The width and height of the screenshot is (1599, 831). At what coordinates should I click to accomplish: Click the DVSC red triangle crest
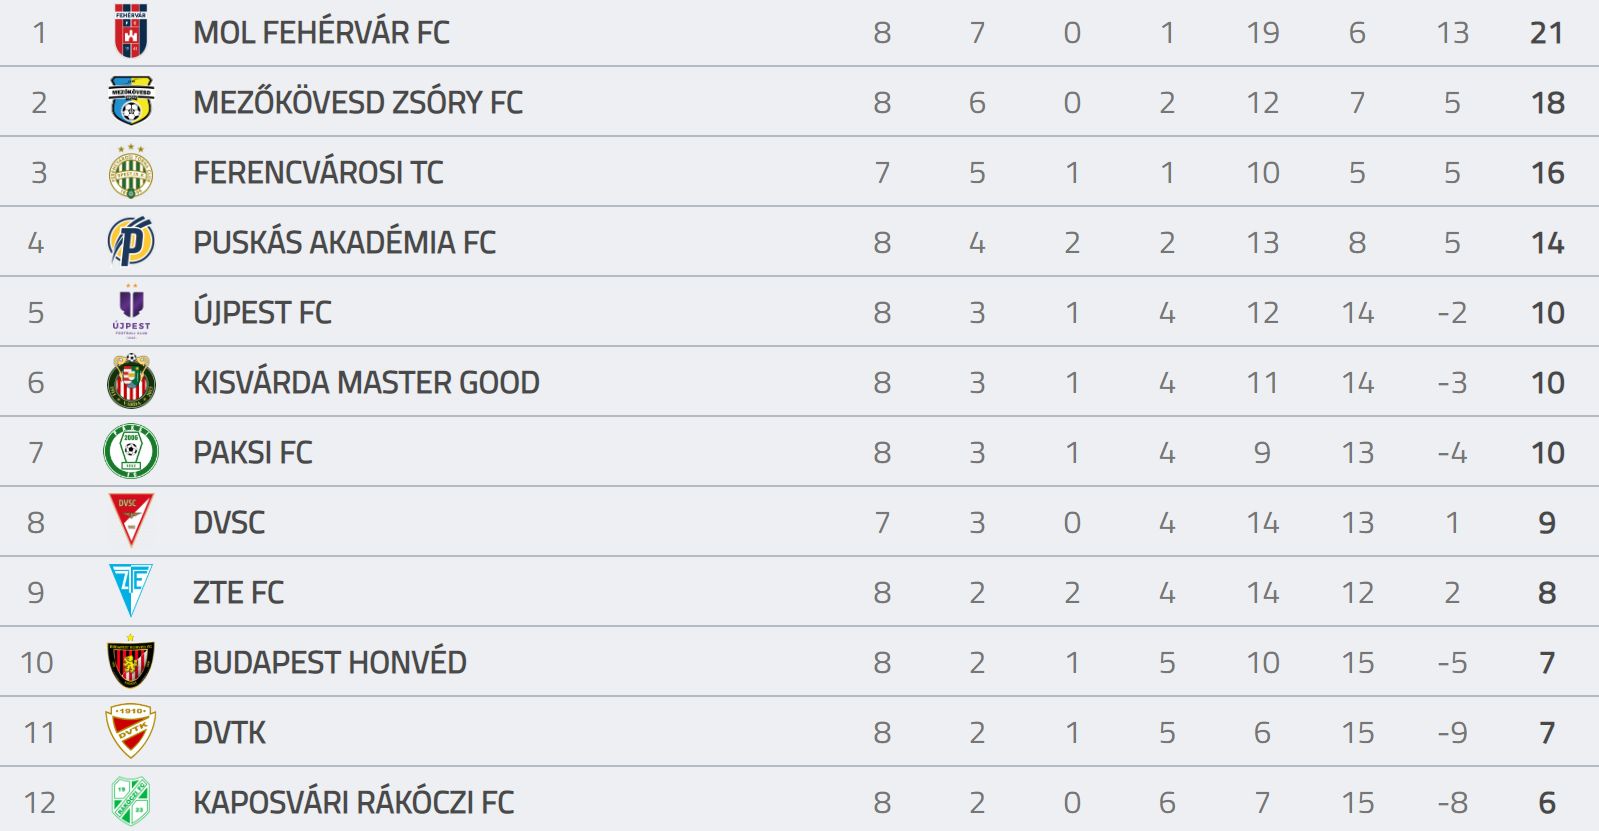pos(131,521)
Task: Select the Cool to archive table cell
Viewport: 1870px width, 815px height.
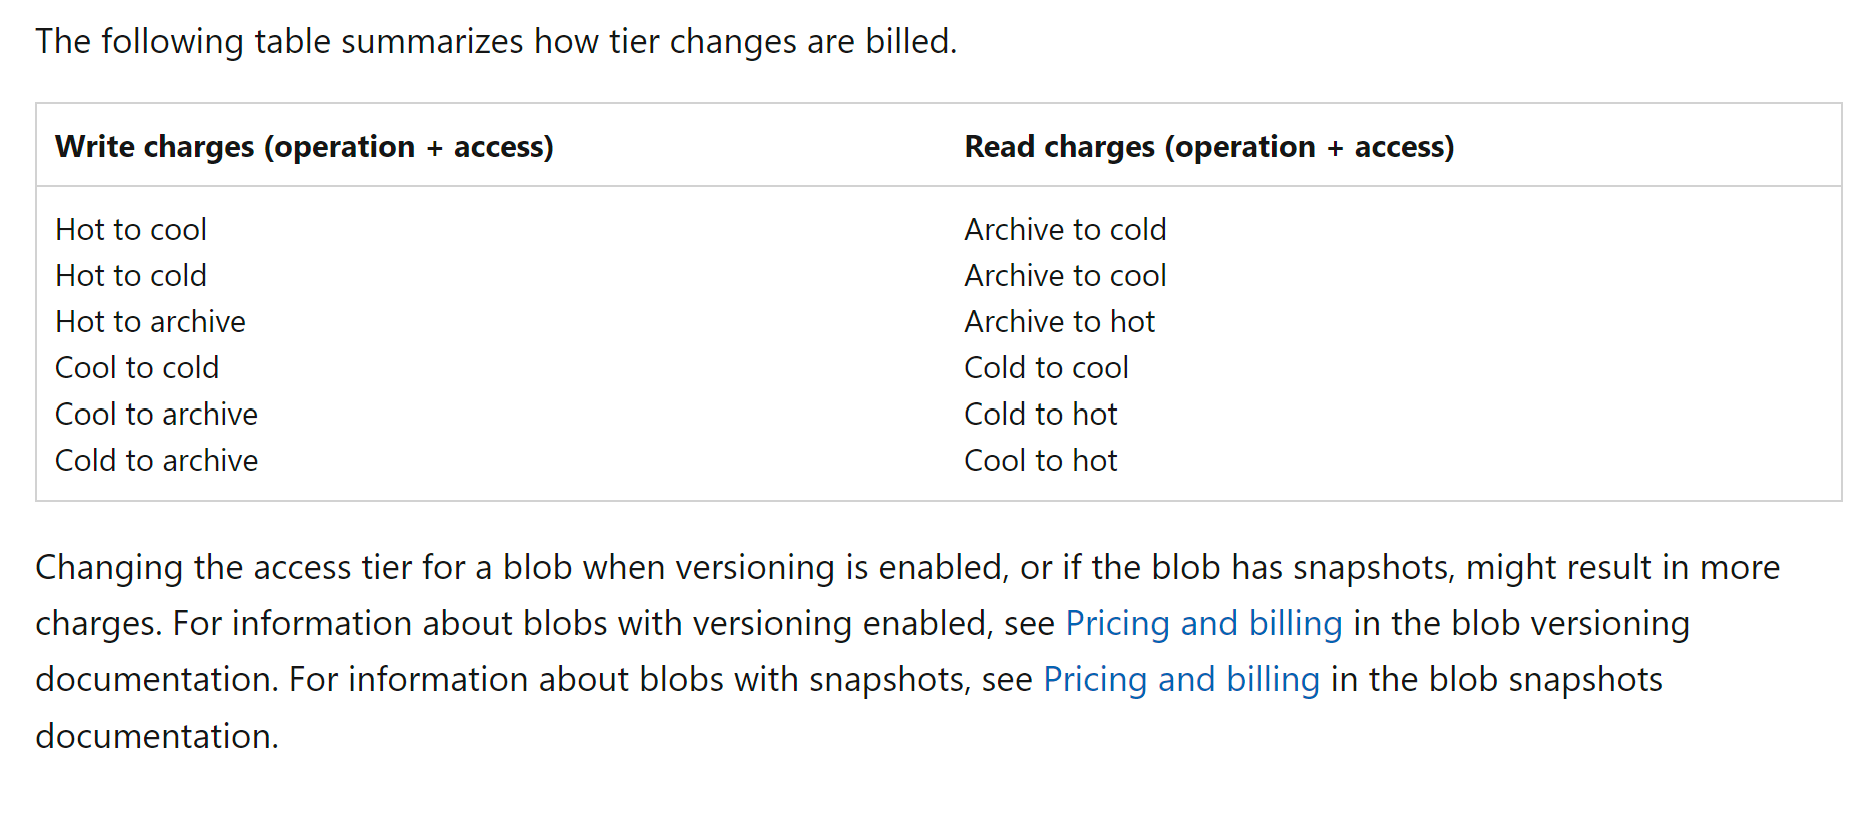Action: click(x=156, y=414)
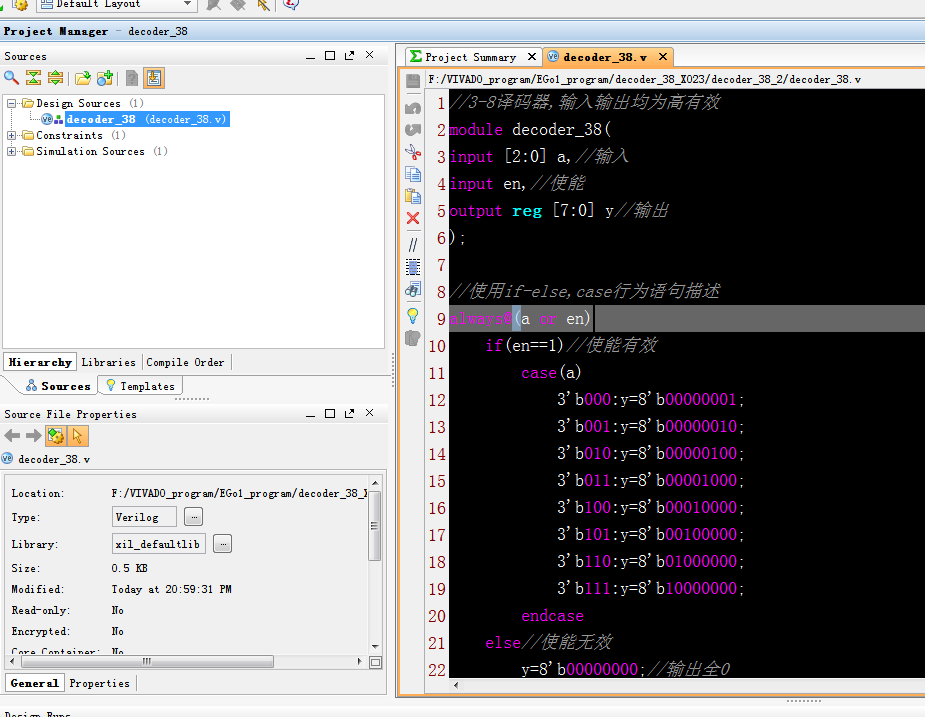The image size is (925, 717).
Task: Copy code using the copy icon in editor sidebar
Action: pyautogui.click(x=413, y=174)
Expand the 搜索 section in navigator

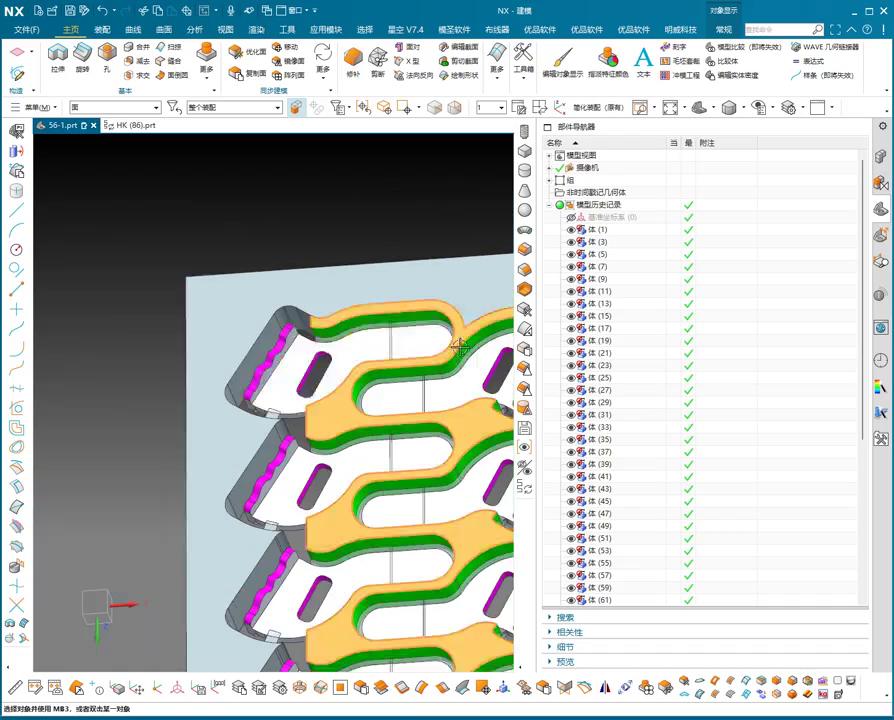click(565, 618)
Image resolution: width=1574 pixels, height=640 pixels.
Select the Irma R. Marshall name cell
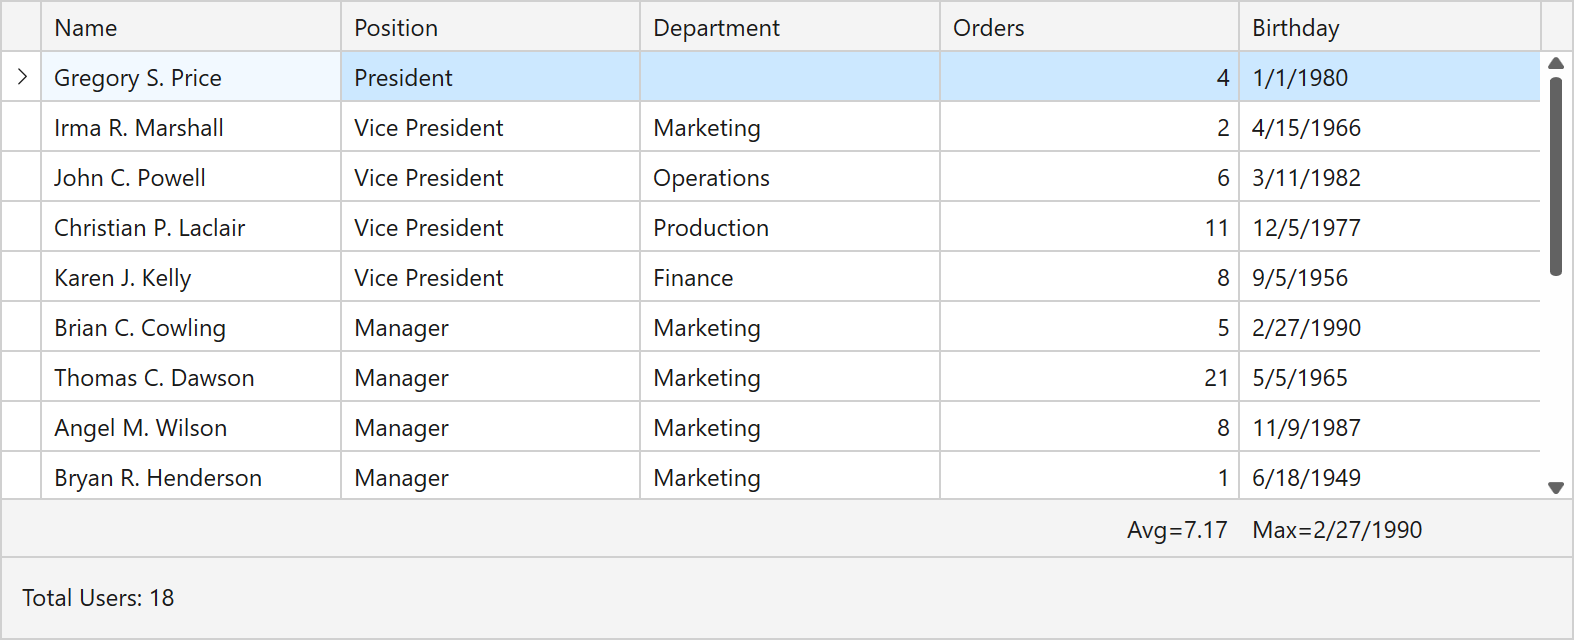point(139,128)
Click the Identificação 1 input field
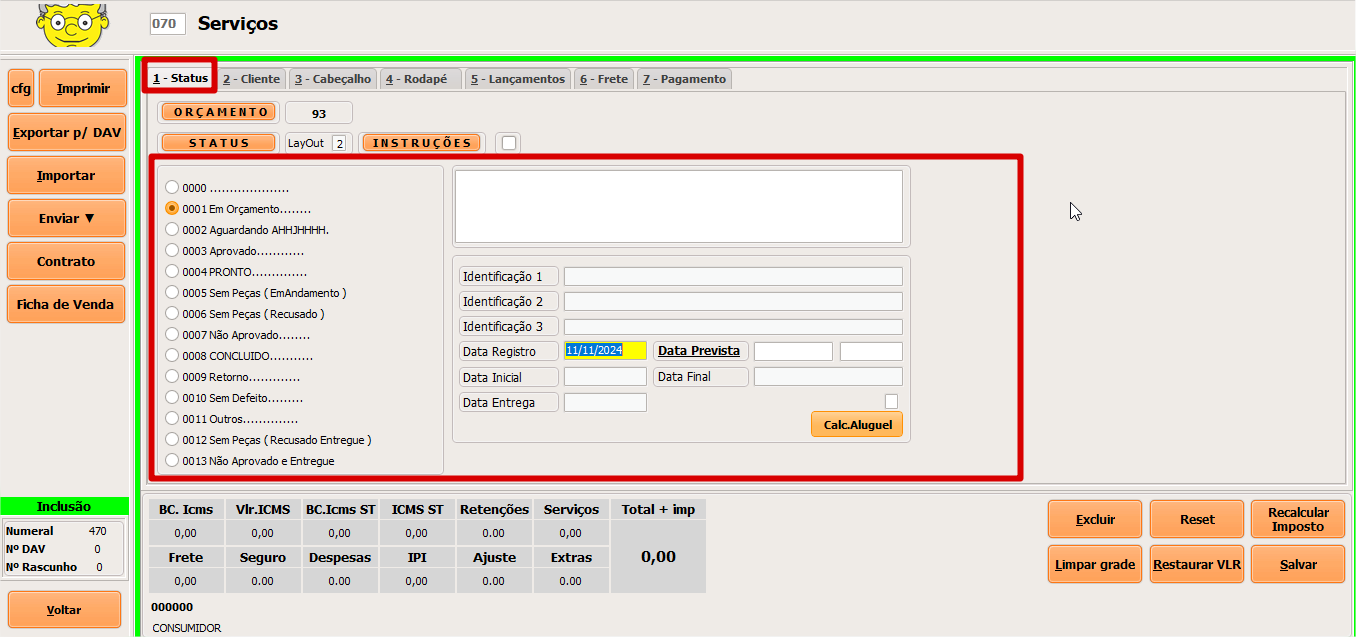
****************
__WHAT YOU NEED TO DO__
All of the data above needs to be retyped exactly, with the pictures removed.

__OUTPUT OF THE EXERCISE__
The width and height of the screenshot is (1599, 831). At what coordinates should I click to accomplish: Click the DVSC red triangle crest
pos(131,521)
Task: Select the Cool to archive table cell
Viewport: 1870px width, 815px height.
Action: click(x=156, y=414)
The image size is (925, 717).
Task: Copy code using the copy icon in editor sidebar
Action: pyautogui.click(x=413, y=174)
Expand the 搜索 section in navigator

click(565, 618)
Image resolution: width=1574 pixels, height=640 pixels.
Select the Irma R. Marshall name cell
point(139,128)
Click the Identificação 1 input field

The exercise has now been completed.